Using the Fortify Static Code Analyzer Install task

The Fortify Static Code Analyzer Install task automatically installs and configures Fortify Static Code Analyzer on the target agents.

Perform this install task one time for each agent (or when you upgrade to a new version of Fortify Static Code Analyzer). OpenText recommends that you create a build definition dedicated to setting up agents. You must target this build step to each agent you plan to enable in your build pool.

Before you use the Fortify Static Code Analyzer Install task:

  • Make sure that you can successfully build your application on the agent where you are installing Fortify Static Code Analyzer.
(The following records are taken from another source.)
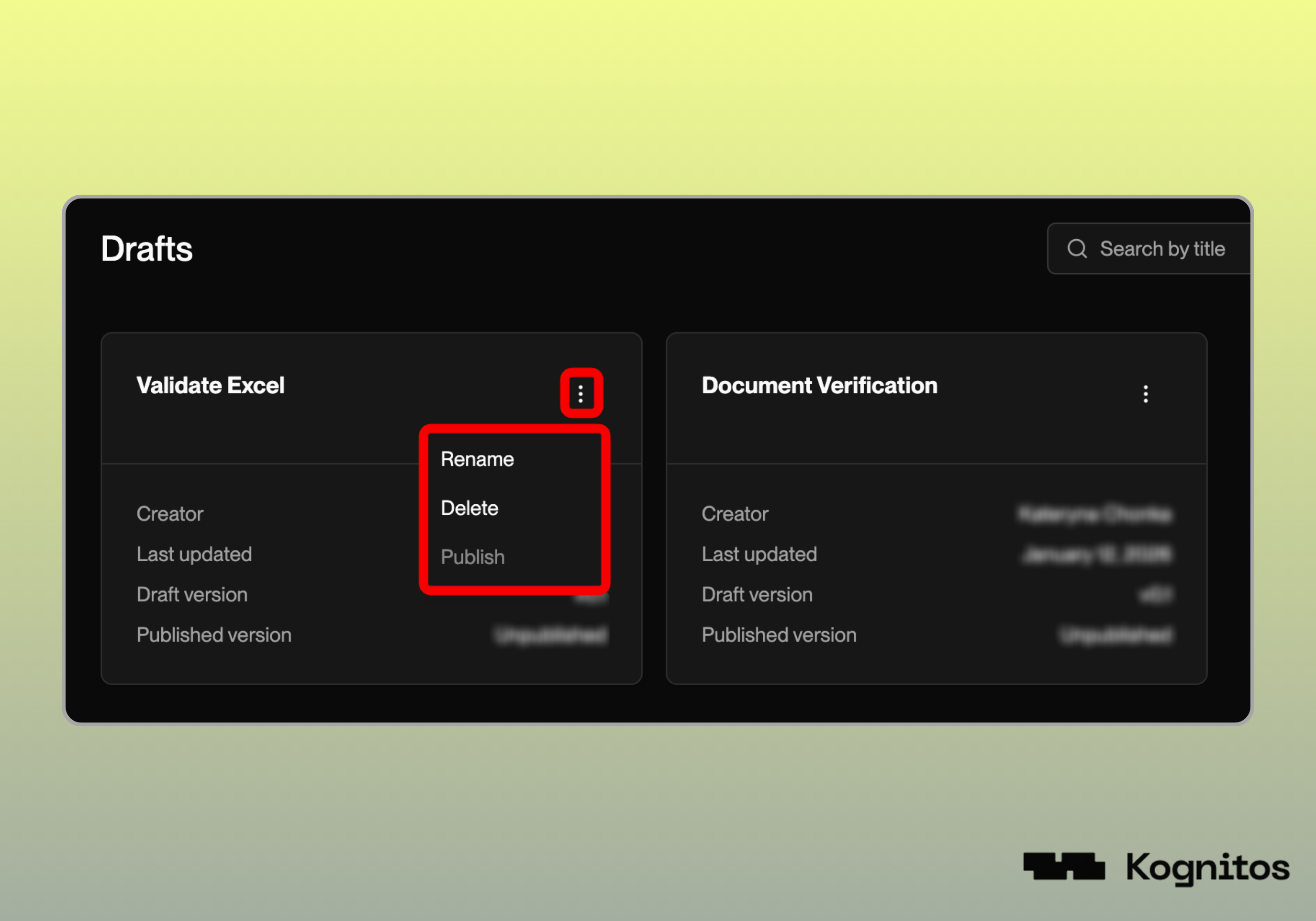Open the Document Verification three-dot menu
The width and height of the screenshot is (1316, 921).
coord(1145,394)
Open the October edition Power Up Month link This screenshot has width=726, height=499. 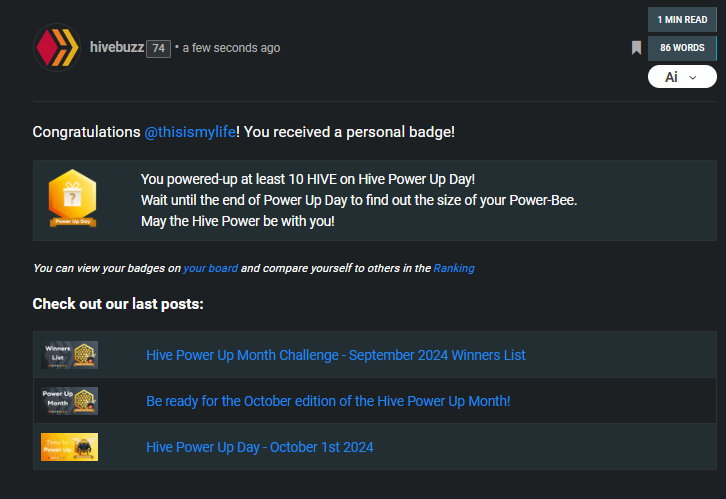(328, 401)
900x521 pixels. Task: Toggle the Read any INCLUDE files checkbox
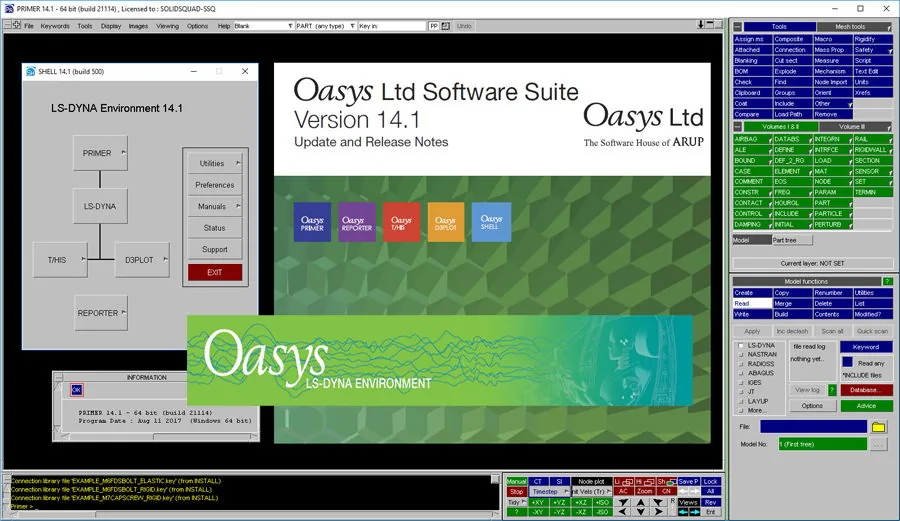click(848, 362)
  • You must have both the Fortify Static Code Analyzer installer executable and the fortify.license file available using an addressable file path on the agent.

  • Make sure that the agent's work directory is close to the root to avoid issues with the Windows maximum path length limitation (MAX_PATH).

This task can:

  • Install Fortify Static Code Analyzer unless it is already installed.
  • Configure the installation with a user-provided fortify.license file.
  • Automatically download the Fortify ScanCentral SAST client from the Controller.
  • Install the latest Fortify Security Content allowed by the Fortify license.
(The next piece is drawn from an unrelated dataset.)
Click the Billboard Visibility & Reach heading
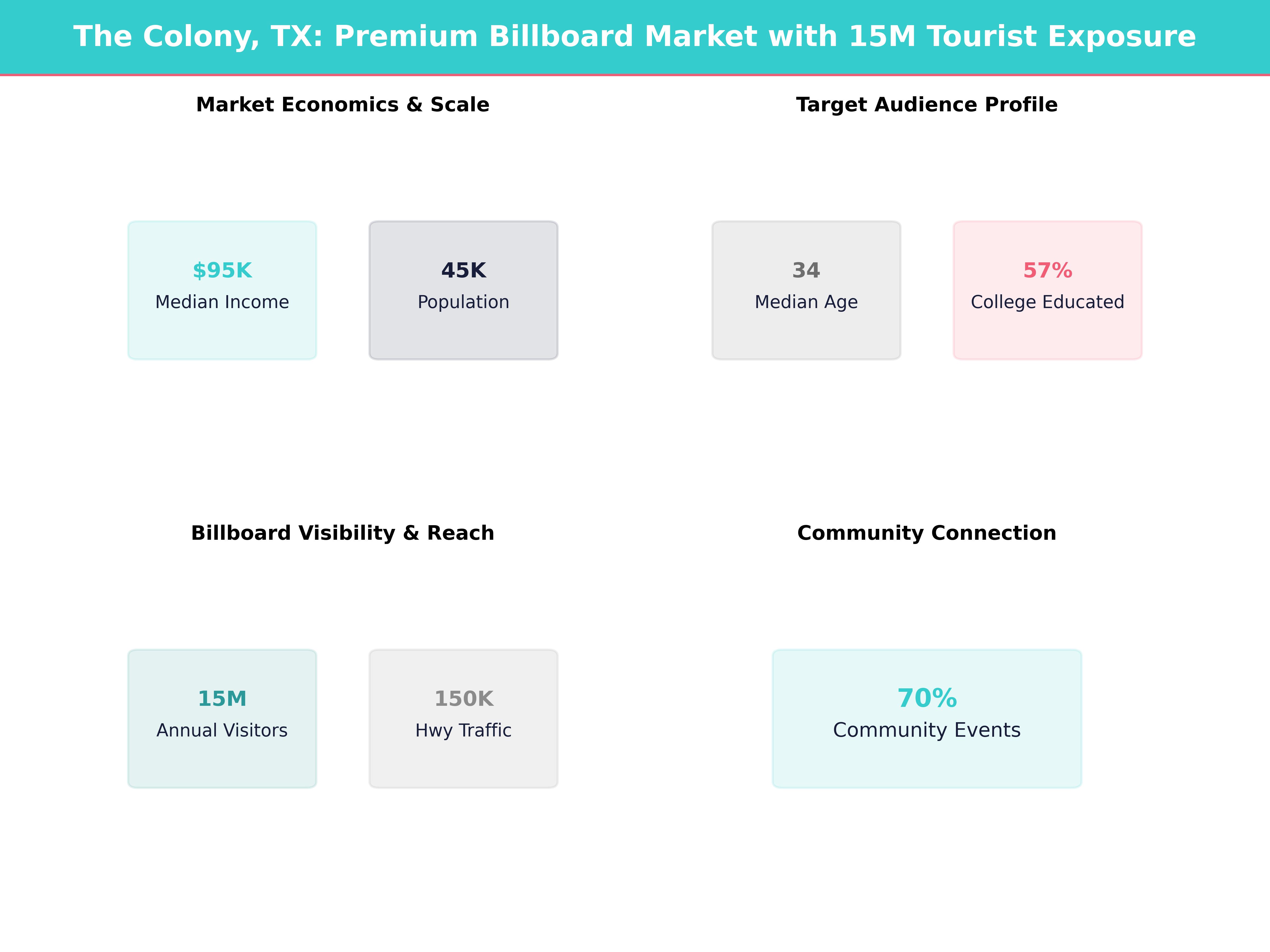1270x952 pixels. pos(343,533)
To configure the Fortify Static Code Analyzer install task:

  1. In an Azure DevOps project, navigate to your existing build pipeline.

  2. Click Edit.

  3. Find and add the Fortify Static Code Analyzer Install task.

  4. Provide the information described in the following table.

    Field Description
    Display name

    Type a name for the task.
    Fortify SCA installer path

    Type the full path to the Fortify Static Code Analyzer installer on the agent. For example, C:\<location_on_agent>\OpenText_SAST_Fortify_windows-x64_<version>.exe.
    Fortify SCA license file

    Type the full path to the fortify.license file on the agent. For example, C:\<location_on_agent>\fortify.license.

    Update Fortify Security Content

    		 (Optional) Select whether to update the Fortify Security Content.
    Proxy host (Optional) Specifies a proxy host required for connection to the Fortify Rulepack update server.
    Proxy port (Optional) Specifies a proxy port required for connection to the Fortify Rulepack update server.